(Saved data entries)
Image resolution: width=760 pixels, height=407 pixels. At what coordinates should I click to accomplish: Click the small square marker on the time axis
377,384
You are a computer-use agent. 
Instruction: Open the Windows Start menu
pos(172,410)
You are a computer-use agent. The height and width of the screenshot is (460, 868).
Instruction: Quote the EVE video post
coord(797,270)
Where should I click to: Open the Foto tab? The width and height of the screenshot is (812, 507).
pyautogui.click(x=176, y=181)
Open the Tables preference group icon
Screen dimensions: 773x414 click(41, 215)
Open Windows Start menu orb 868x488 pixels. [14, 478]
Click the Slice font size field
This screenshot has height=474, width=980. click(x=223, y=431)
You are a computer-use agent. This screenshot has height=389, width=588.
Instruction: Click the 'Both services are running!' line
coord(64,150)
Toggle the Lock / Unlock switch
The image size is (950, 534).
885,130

### Task to carry out
Your task is to print all of the records exactly.

### Answer space
Image resolution: width=760 pixels, height=407 pixels. At what coordinates should I click to accomplish: Click the small square marker on the time axis
377,384
You are a computer-use agent. 
Instruction: Open the Windows Start menu
pos(172,410)
You are a computer-use agent. The height and width of the screenshot is (460, 868).
Instruction: Quote the EVE video post
coord(797,270)
Where should I click to: Open the Foto tab? The width and height of the screenshot is (812, 507).
pyautogui.click(x=176, y=181)
Open the Tables preference group icon
Screen dimensions: 773x414 click(41, 215)
Open Windows Start menu orb 868x488 pixels. [14, 478]
Click the Slice font size field
This screenshot has height=474, width=980. click(x=223, y=431)
You are a computer-use agent. This screenshot has height=389, width=588.
Instruction: Click the 'Both services are running!' line
coord(64,150)
Toggle the Lock / Unlock switch
The image size is (950, 534).
885,130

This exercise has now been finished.